# Spotlight - Blu-ray Review



## Mike Edwards (Mar 10, 2011)

[img]http://www.hometheatershack.com/gallery/file.php?n=65882[/img] 
*Title: Spotlight* 

*Movie:* :4.5stars:
*Video:* :4.5stars:
*Audio:* :4.5stars: 
*Extras:* :1.5stars: 

*HTS Overall Score:*85




[img]http://www.hometheatershack.com/gallery/file.php?n=65890[/img]*Summary*
After the horrible factual mess “Truth” was in the “journalists uncover the truth” film genre I was VERY wary of “Spotlight”. Both were based off of true events and with how they butchered the facts of “Truth” into a joke of the “truth”, my cynical assumption was that Hollywood was going to butcher the facts in the Boston priest fiasco as well. Color more than a little surprised when “Spotlight” began getting rave reviews, prompting me to look into the film history and see what was going on. It appears that the powers that be decided to get a REALLY accurate take on the whole scenario and turn it into a REALLY good movie. Not to mention there was incredible amounts of detail going into the casting of each and every character in an effort to make sure that everything was as accurate as possible. 

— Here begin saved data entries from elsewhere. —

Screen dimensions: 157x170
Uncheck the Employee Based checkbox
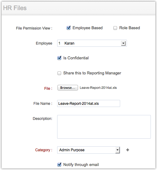point(69,28)
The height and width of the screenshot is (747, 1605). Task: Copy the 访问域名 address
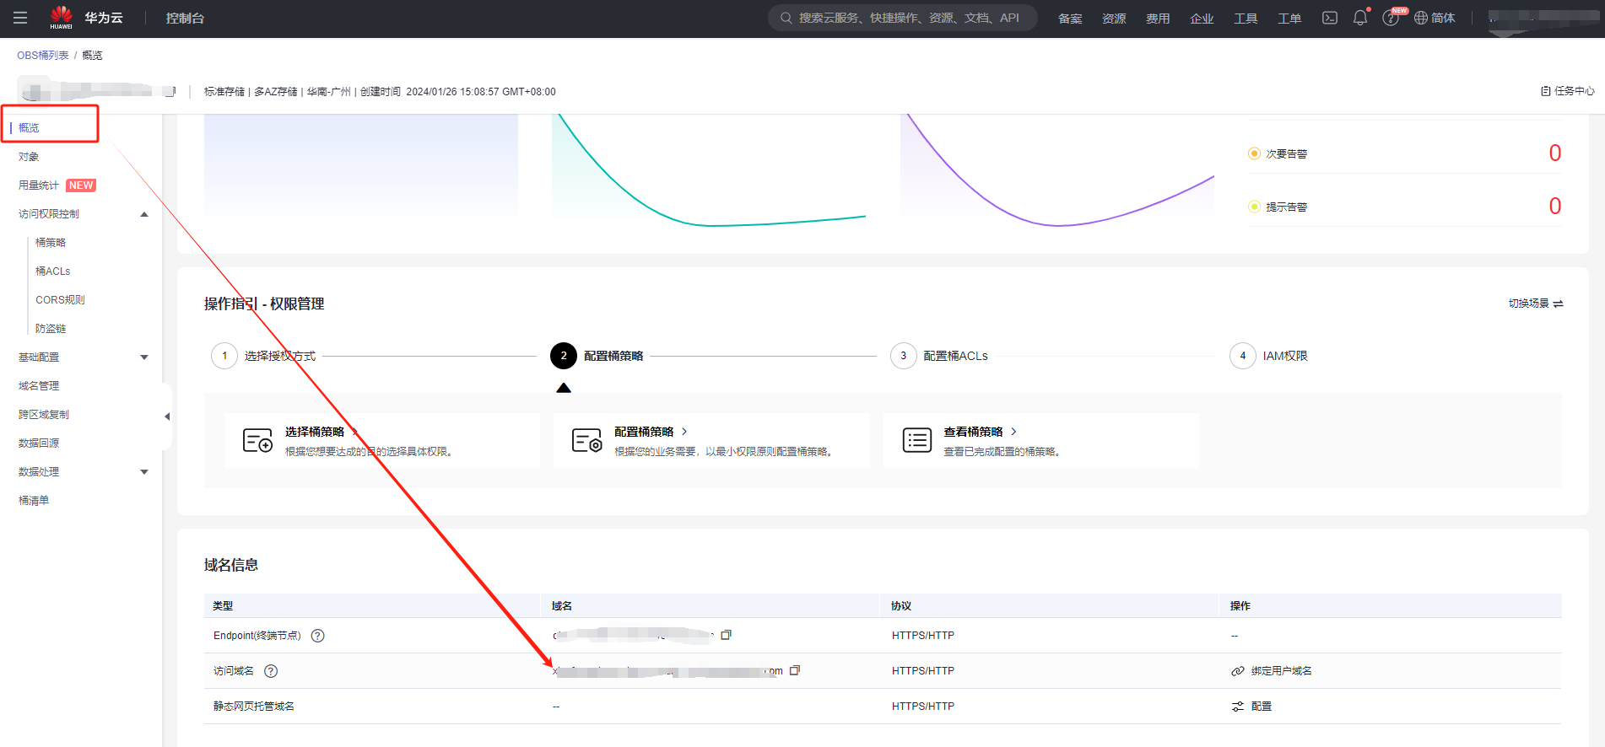(x=794, y=670)
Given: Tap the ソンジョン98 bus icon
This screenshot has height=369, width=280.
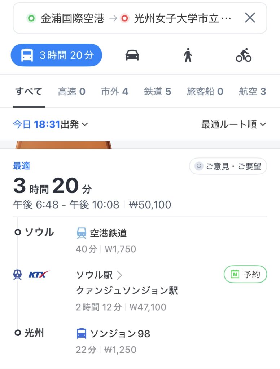Looking at the screenshot, I should (x=82, y=334).
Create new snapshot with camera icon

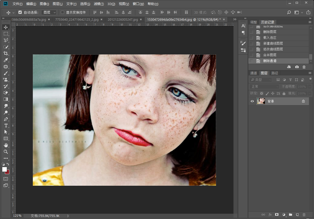297,67
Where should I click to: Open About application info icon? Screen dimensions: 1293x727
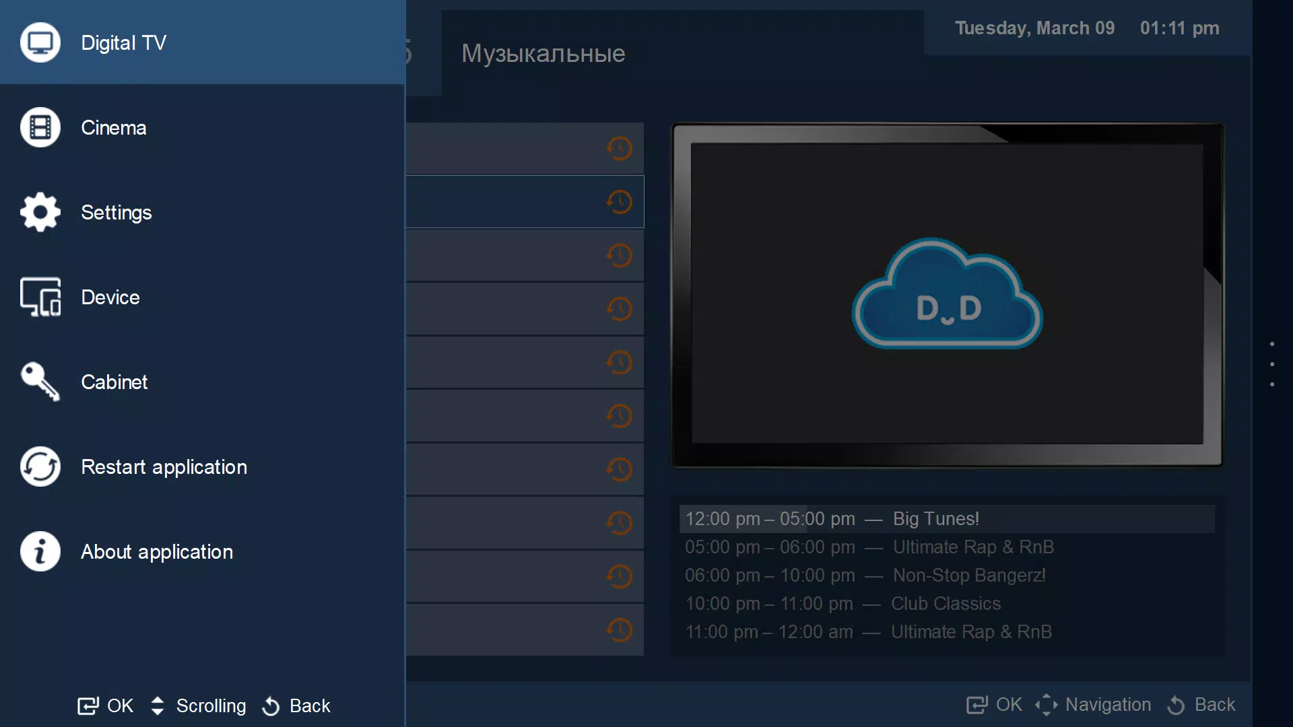click(39, 551)
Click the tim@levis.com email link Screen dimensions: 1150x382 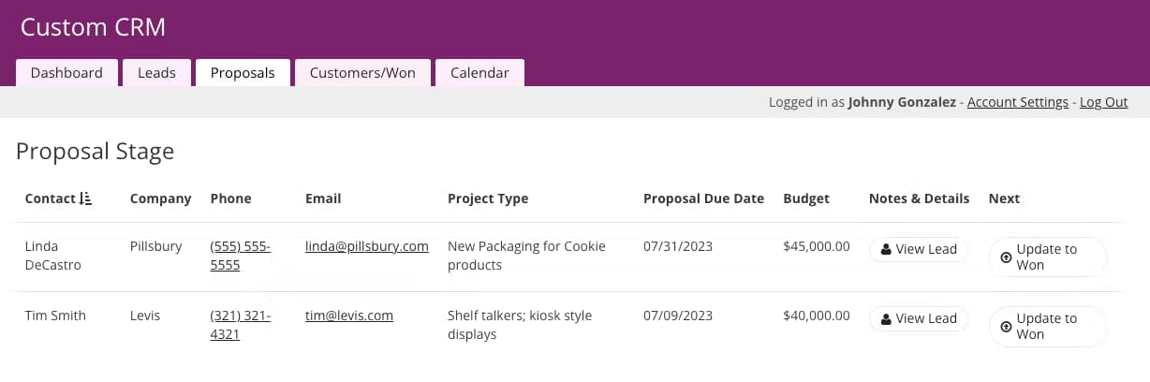[348, 316]
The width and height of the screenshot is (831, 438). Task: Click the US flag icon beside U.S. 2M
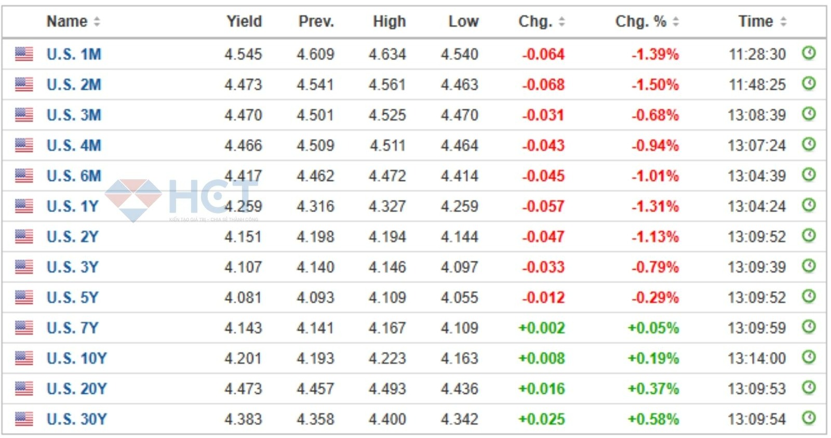[24, 84]
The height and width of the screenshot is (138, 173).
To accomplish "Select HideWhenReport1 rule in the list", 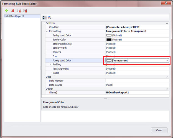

The search for the truth has been the staple of many a journalistic film. “All the President’s Men” being one of the most prominent in the last half a century. Corruption, scandals and injustice is something that is naturally repugnant to most human beings. We have an innate sense of morality built into most of us that draws us to want to find those responsible for reprehensible acts. It makes it worse when those people who commit reprehensible acts are the very ones we are putting our trust in. Our teachers, out mentors, and to many, our spiritual guides on this earth. 

Pedophilia and molestation is one of the most naturally hateful crimes in existence. There are hardened criminals in jail who have stabbed, killed, beaten and basically become scum of the earth, but when you bring a child molester around, make no mistake there is someone in that prison who is lower on the totem pole then even the famed wife beaters. It’s a sense of anger that rises from knowing that children as innocents for the most part. They don’t have the faculties or the strength to protect themselves and human nature instinctively goes into protection mode around children. When the Boston Priest scandal came about in the early 2000’s it was a HUGE deal. Pedophiles have been around for thousands of years, but when it comes from a church leader it is even more devastating. The very people you put your trust in. Men who were supposed to be above such baser instincts and instead reveled in them, exploiting the young in ways that was horrifically scarring. 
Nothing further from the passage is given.